The Mountain Shadow
- Hardcover edition
- Author: Gregory David Roberts
- Language: English
- Genre: Fiction
- Publisher: Grove Press
- Publication date: 13 October 2015
- Publication place: Australia
- Media type: Print, e-book, audiobook
- Pages: 912 pp.
- ISBN: 978-0802124456
- OCLC: 906121967
- Preceded by: Shantaram
- Website: Official website

= The Mountain Shadow =

2015 novel by Gregory David Roberts

The Mountain Shadow is a 2015 novel by Australian author Gregory David Roberts and is a sequel for his 2003 novel Shantaram. Grove Press initially released the book on 13 October 2015. This is the second book in the proposed trilogy.

==Plot==
Set mostly in modern Bombay, the sequel starts where Shantaram ended.

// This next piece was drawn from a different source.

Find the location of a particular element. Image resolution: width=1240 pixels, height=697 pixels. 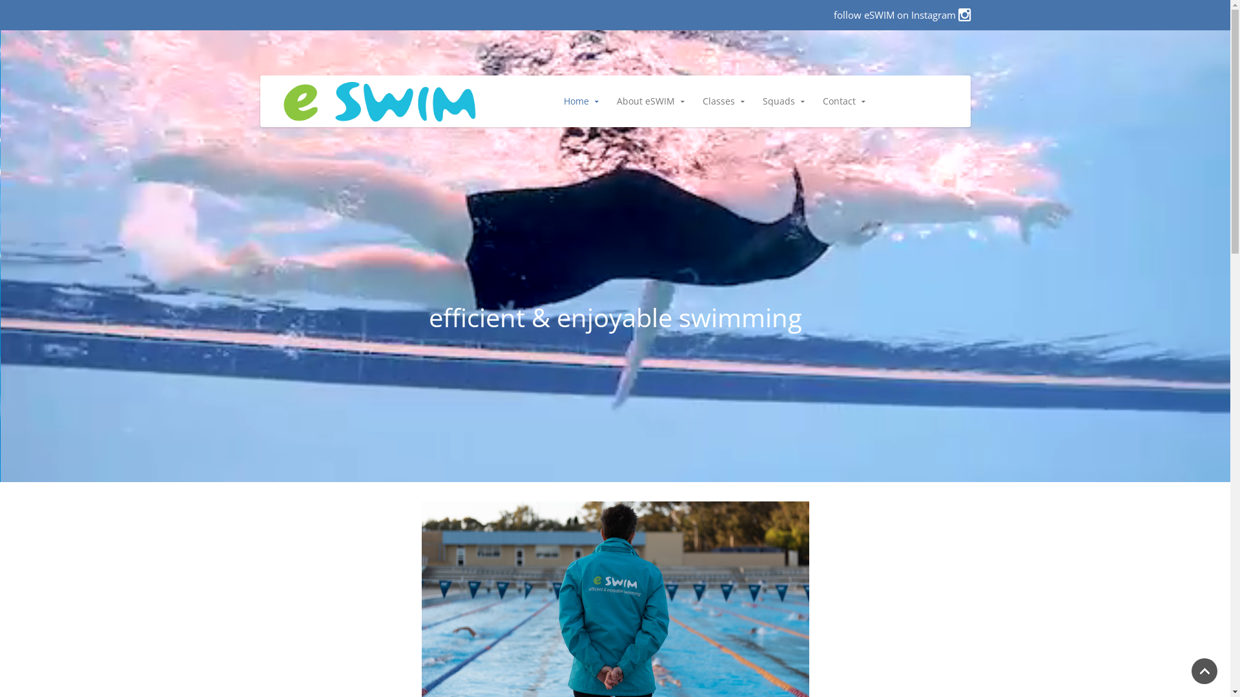

'About eSWIM' is located at coordinates (648, 101).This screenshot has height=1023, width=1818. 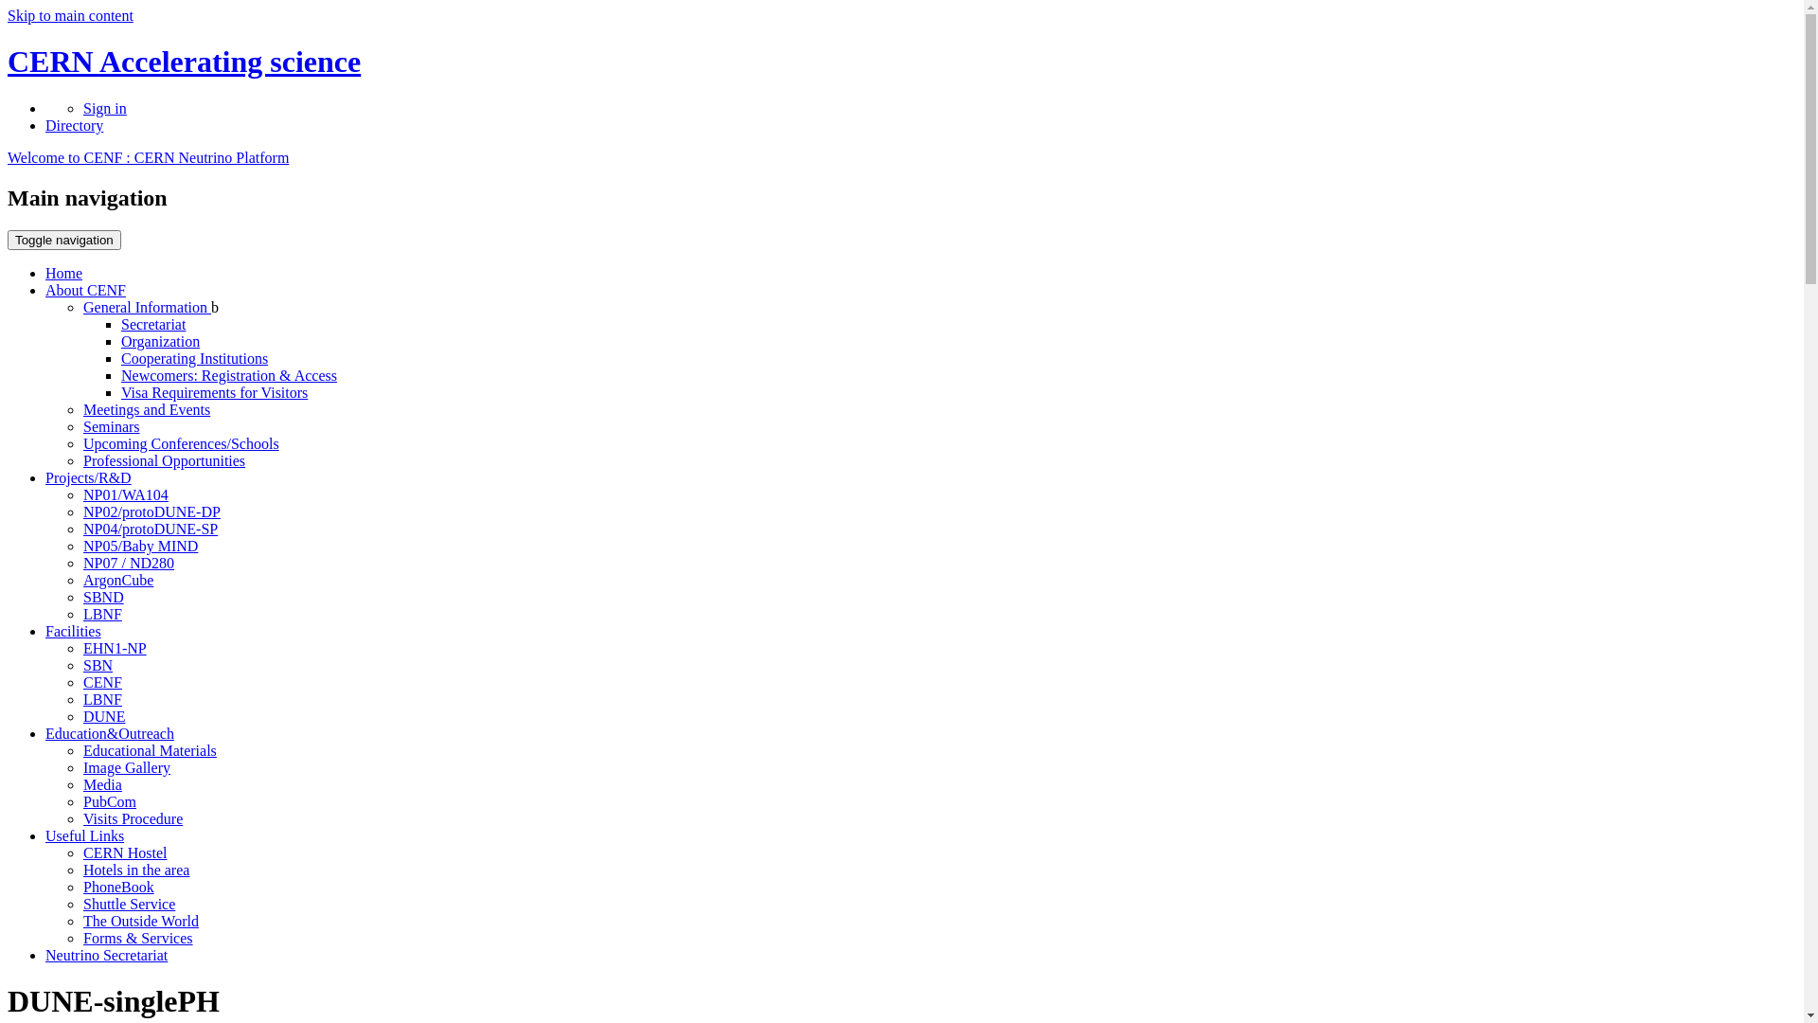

It's been two years since the protagonist Lindsay lost two of the people closest to him: Kaderbhai, a mafia boss who died in the Afghan mountains, and Karla, a mysterious, coveted woman who eventually married a Bombay media mogul. Now Lin has to fulfill the last assignment given to him by Kaderbhai—to win the trust of the sage living on the mountain, to save his head in the uncontrollably flaring conflict of the new mafia leaders, but, most importantly, to find love and faith.

==Reception==
Akash Kapur of The New York Times wrote, "Gregory David Roberts’s “Shantaram” was an unlikely publishing sensation. Literary purists scoffed at its purple prose; Indian (and many other) readers bristled at its stereotypes and cultural simplifications. The book nonetheless possessed a grittiness and vividness that helped Roberts sell four million copies around the world. Hollywood rights were scooped up (though a film has yet to be made). The book has gone on to occupy a distinctive — and deserving — place in an emerging genre of Bombay noir." Tim Martin of the Financial Times noted, "Ten years in the writing, The Mountain Shadow is the first of three proposed sequels to Shantaram, and continues its mission to transmit as many conclusions about the universe as the author can get his hands on... What we get instead are those essential truths and passionate experiences, swarming through the book like locusts." Camron Woodhead of The Sydney Morning Herald commented, "Axiomatic pronouncements this bald, didactic and sentimental can't possibly approximate the contradictory power of artistic truth, of course, partly because such sloganeering and cod philosophy are routinely used to sell us stuff. They have more in common with Oprah than Proust, and most readers with a shred of intellect or self-respect, no matter how questing, will cringe at the extent to which large chunks of The Mountain Shadow resemble the snake oil of the self-help industry."